Skinąłem głową podpierając się o blat, tam gdzie widniał czerwony ślad zostawiony przez 1830.
- Ile?
- Jedna. - wysapałem ciężko. - Czeka na dworze.
Chłopak stał chwilę myśląc nad tym co powiedziałem, aż dał Reidowi krótki sygnał, aby poszedł sprawdzić. Wilk natychmiast wymknął się bezszelestnie z domu. Mierzyliśmy się z 1830 spojrzeniami, aż ten westchnął przeciągle i odłożył nareszcie narzędzie. Musiał dojść do wniosku, że nie stanowię dla niego żadnego zagrożenia. Z bólem przyznaję, że faktycznie nie miałbym szans.
- I co? Nareszcie cię pokonałem. - zaśmiał się i złapał mnie pod rękę doprowadzając do krzesła, na które ciężko opadłem.
- Gdyby nie ten mały, to bym cię zabił. - zauważyłem z przekąsem.
Szatyn wystawił język i zaczął udawać że coś mówi jednocześnie wykonując jakiś dziwny ruch ręką. Uśmiechnąłem się nieznacznie.
- Niemożliwe! - wykrzyknął - Ty się umiesz uśmiechać!?
- Tak. - sarknąłem oburzony. - Nie jestem jakiś niesprawny umysłowo.
- Gówno prawda. Przez sześć lat razem byliśmy w jednym legionie. Ani razu się nie uśmiechnąłeś!
- Przy takiej irytującej bandzie debili nie da się być rozbawionym. - wzruszyłem ramionami. 1830 złapał się teatralnie za serce i udał, że zraniłem go tym naprawdę dotkliwie. W odpowiedzi przewróciłem oczami.
- Chcesz powiedzieć, że nasze żarty nie były zabawne? - nie czekając na odpowiedź uklęknął tuż przy mnie. - No ale weź to zrób jeszcze raz. No proszę cię. Zrób to dla wujka.
- Jestem starszy...
- Nieprawda! - przerwał mi natychmiast. - Ja mam 24, a ty dopiero 23.
- ...emocjonalnie.
Zrzedła mu mina, ale już nie miał co na to odpyskować. Wtem z dworu dobiegło groźne warczenie, które szybko przeniosło się do środka. Rose wrzeszczała jak opętana bijąc po łbie białego wilka, ale ten zaciekle ciągnął ją do środka nie zważając na jej protesty. W końcu pchnął ją na podłogę i przygniótł łapą na tyle, aby nie zdołała się wydostać.
- Co ona się tak wije jak ośmiornica? - 1830 przekrzywił głowę gapiąc się ostentacyjnie na wampirzycę.
- Uspokój się moja pani. - mruknąłem rozbawiony. - Nic nam nie zrobią.

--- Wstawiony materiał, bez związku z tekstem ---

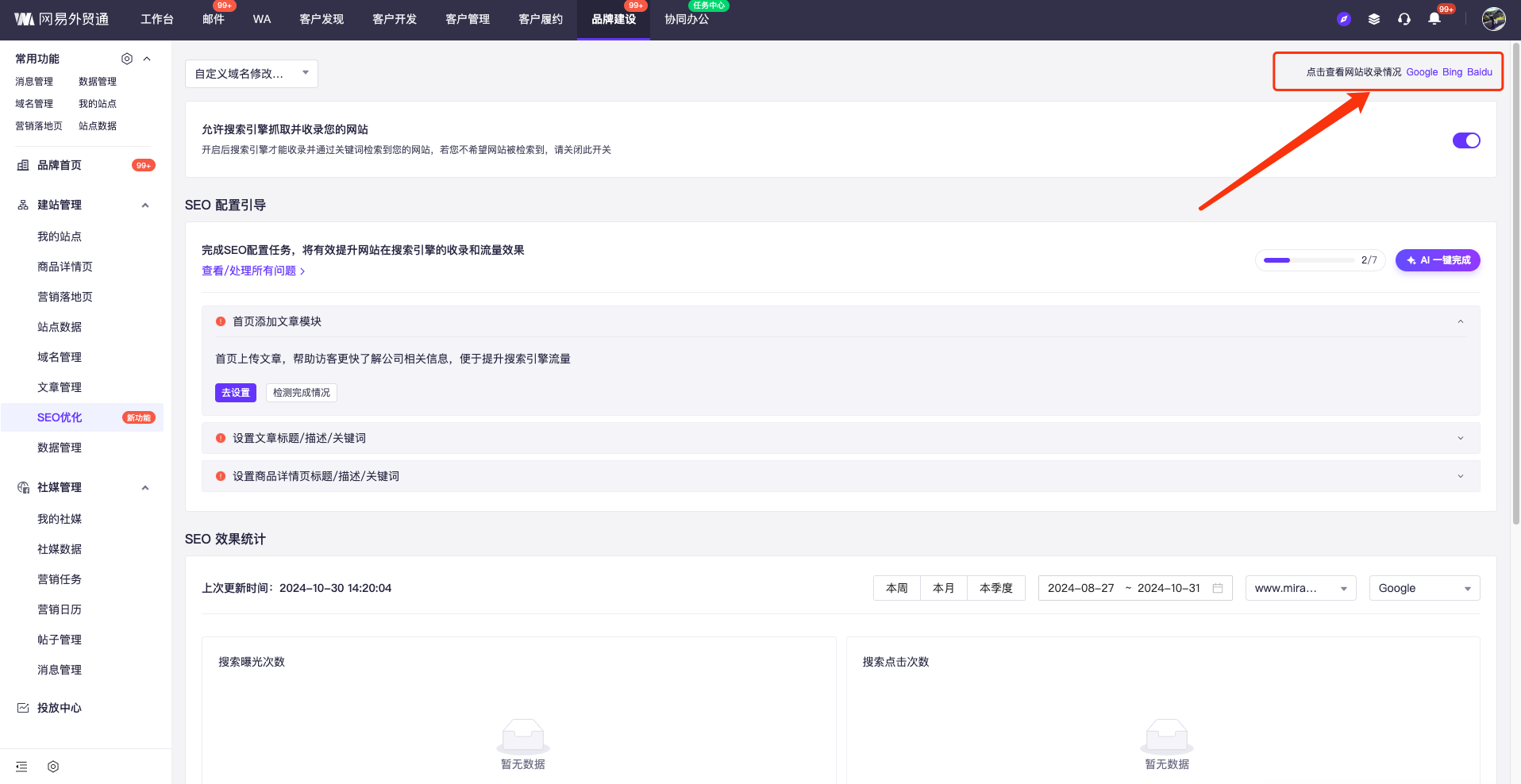The height and width of the screenshot is (784, 1521).
Task: Open the 客户管理 top menu
Action: [467, 19]
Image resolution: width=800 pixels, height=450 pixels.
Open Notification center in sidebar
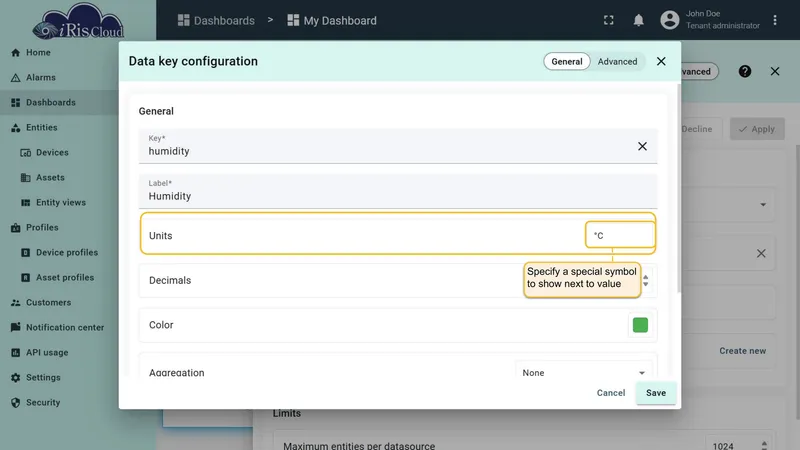click(x=65, y=328)
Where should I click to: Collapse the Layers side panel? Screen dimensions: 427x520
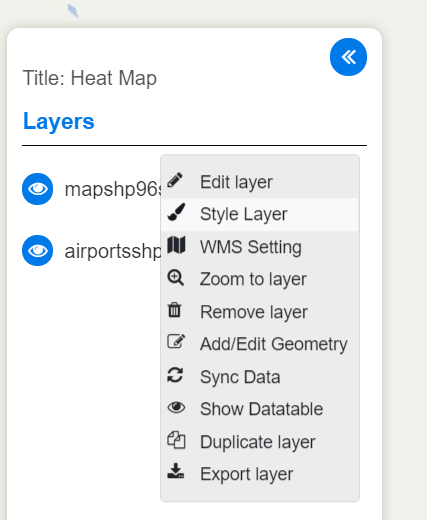[348, 57]
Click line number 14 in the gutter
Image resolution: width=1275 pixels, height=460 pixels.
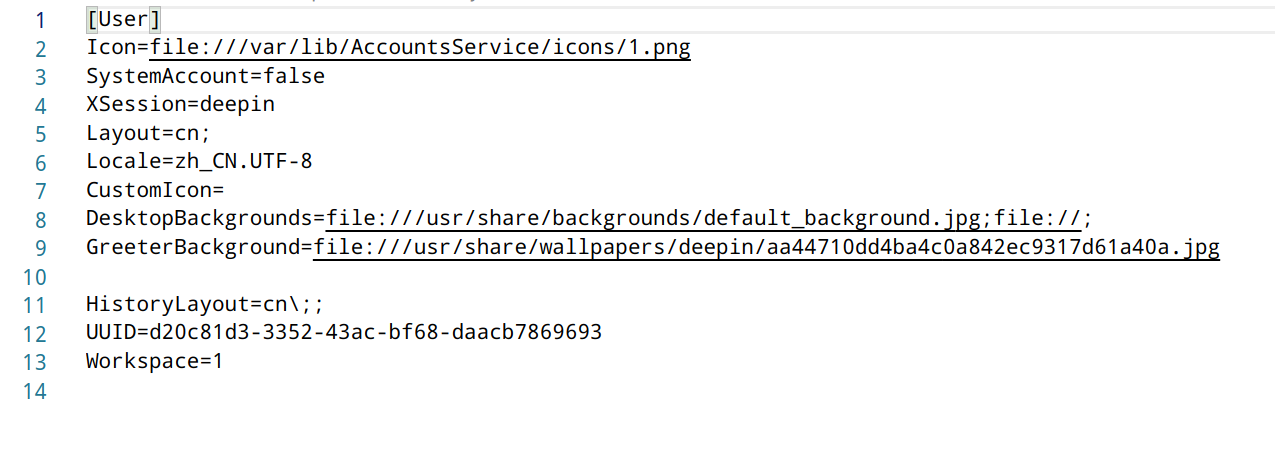click(x=35, y=390)
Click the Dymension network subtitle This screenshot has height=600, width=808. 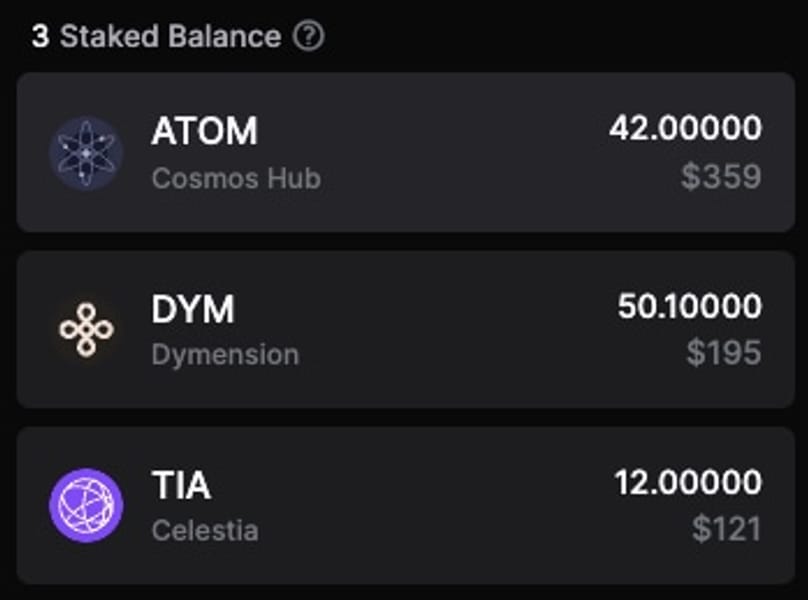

Biały wilk zastrzygł uszami i wlepił swoje przerażające oczy w gladiatora, który nagle się spiął, a jego dobry humor zdawał się ulotnić.
- To znaczy wiesz, wpadasz tutaj sobie i próbujesz mnie i Reidena zabić, - zaczął wyliczać na palcach. - twierdzisz, że moje żarty są nieśmieszne, a wszyscy wiemy że są i to bardzo, i zeżarłeś kiedyś szczura przy Weronice.
CZYTASZ
Gladiator
WerewolfNajlepszy gladiator na świecie zostaje sprzedany i wypuszczony do świata, w którym przemoc nie jest powszechnie akceptowana. Będzie musiał się przystosować do nowych warunków, zmienić hierarchię swoich wartości oraz zrezygnować z nieosiągalnej dla n...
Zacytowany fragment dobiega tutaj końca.